The shadow of crude oil continued to loom large over the forex markets. First, it was the hike in fuel prices in India that aided in propelling the rupee towards 43 again. Then it was the $11 spike in international crude prices last Friday, the largest single day gain ever, that ensured that the Indian currency stayed close to 43.
Plummeting stock prices and the FII outflows will result in additional pressure on the rupee in the near term. US dollar continued to vacillate according the statements made by various Central Bank Chairmen regarding the interest-rate movement in their region. It weakened last week following Mr Jean-Claude Trichets hint about raising rates and strengthened once Mr Bernanke made it clear that the Federal Reserve would strongly resist an erosion in long-term inflation expectation.
The rupee reversed from the peak at 42.1 and is now hovering close to 43. We retain the view that the Indian currency would move within the range between 41.6 and 44 over the medium term. The medium term view for the currency is neutral but a shallow move in the above-mentioned range can be followed by a decline below 44.

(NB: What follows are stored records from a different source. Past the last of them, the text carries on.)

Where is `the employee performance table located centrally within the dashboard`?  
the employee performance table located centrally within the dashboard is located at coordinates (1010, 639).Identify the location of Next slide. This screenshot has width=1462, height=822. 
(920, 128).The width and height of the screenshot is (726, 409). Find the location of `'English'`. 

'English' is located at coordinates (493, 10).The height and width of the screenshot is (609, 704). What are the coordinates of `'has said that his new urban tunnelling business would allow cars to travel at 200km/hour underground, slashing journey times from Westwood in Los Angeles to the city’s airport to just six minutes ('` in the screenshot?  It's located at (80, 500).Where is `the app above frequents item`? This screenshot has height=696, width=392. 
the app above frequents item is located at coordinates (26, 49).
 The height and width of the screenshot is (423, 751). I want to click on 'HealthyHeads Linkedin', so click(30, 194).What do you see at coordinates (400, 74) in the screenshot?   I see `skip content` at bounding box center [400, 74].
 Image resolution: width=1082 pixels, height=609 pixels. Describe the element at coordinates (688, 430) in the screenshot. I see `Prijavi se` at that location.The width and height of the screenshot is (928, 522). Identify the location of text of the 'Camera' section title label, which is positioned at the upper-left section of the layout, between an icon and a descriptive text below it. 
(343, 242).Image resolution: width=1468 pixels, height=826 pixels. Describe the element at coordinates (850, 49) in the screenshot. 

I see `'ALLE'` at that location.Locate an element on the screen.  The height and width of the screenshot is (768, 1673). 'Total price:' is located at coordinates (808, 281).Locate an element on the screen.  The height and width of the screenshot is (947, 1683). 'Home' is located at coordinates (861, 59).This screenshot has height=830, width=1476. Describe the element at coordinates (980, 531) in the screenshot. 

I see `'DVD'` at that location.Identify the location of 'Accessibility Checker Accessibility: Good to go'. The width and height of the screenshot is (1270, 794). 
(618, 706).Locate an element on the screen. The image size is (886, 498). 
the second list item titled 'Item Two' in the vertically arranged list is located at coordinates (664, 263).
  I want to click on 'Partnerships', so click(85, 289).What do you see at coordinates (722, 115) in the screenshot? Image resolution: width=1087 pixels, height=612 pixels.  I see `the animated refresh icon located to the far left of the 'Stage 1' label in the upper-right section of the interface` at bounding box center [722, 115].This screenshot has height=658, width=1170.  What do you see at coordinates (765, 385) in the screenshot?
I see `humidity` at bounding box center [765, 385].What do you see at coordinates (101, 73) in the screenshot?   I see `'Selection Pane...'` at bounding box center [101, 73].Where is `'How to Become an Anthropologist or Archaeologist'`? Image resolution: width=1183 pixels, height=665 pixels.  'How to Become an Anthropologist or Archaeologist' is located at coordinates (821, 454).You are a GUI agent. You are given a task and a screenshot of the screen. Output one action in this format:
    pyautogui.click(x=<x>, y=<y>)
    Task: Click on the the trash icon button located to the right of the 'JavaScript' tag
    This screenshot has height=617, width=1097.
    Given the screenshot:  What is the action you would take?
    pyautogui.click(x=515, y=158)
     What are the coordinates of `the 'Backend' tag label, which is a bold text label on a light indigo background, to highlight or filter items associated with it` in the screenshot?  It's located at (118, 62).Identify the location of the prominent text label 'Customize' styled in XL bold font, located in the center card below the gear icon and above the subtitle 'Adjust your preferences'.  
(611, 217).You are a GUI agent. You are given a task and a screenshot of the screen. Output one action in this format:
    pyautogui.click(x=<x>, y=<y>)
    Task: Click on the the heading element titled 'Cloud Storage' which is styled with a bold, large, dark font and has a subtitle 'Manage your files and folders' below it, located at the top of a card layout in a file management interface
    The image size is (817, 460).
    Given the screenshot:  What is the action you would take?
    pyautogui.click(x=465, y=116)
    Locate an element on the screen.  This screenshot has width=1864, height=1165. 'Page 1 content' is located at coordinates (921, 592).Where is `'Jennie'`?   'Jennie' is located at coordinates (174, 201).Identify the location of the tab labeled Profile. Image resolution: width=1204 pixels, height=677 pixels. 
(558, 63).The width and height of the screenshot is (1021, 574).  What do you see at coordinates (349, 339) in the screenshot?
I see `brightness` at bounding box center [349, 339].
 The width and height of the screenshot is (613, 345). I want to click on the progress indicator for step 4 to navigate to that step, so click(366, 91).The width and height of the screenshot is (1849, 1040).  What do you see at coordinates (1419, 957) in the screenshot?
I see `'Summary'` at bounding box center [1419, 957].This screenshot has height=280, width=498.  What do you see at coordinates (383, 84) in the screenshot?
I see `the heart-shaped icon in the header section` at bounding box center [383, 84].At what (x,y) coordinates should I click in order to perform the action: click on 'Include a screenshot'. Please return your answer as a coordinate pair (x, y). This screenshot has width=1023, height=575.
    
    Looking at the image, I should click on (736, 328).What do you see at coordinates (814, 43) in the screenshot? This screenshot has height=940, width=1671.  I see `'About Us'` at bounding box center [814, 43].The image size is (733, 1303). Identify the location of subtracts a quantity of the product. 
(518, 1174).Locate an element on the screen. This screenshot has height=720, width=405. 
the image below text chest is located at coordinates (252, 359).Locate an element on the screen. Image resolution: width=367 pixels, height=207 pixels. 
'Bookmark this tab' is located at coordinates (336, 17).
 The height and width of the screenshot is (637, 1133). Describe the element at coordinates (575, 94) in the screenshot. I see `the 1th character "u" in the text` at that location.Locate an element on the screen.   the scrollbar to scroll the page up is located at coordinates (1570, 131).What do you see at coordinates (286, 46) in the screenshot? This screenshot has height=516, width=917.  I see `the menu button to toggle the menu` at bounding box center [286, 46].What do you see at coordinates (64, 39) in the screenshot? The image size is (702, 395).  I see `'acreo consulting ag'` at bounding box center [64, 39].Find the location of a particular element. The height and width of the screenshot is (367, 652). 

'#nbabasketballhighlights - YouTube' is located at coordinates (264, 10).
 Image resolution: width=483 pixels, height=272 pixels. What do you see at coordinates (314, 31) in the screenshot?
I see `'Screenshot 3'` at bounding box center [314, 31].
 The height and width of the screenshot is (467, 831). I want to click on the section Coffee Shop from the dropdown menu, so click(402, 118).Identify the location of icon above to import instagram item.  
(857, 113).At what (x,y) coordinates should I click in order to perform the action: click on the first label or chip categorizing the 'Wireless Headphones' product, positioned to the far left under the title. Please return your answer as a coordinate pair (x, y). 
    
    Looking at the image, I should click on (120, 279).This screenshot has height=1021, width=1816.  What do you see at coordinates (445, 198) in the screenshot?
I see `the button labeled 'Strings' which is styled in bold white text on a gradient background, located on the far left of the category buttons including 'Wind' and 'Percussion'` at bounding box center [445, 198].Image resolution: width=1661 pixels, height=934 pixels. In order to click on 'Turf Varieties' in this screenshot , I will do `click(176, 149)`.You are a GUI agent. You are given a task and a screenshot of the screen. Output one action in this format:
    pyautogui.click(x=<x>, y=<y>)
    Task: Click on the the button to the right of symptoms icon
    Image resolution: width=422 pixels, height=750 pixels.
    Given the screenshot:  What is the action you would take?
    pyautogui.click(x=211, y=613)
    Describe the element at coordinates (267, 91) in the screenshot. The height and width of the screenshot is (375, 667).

A weekly close above 41.6 is needed to signal that the Indian currency has started appreciating again.
The short-term trajectory for rupee is downwards. The move that commenced at the peak at 42.1 can take the currency lower to 43.2 or 43.56 in the near term. The key support to watch in the next few sessions lies in the zone between 43.5 and 43.66. There is a strong possibility of the decline halting in this band.
If the Indian currency halts its decline above 43.1, it will indicate that the rupee would appreciate to 41.9 or 41.2 in the near term.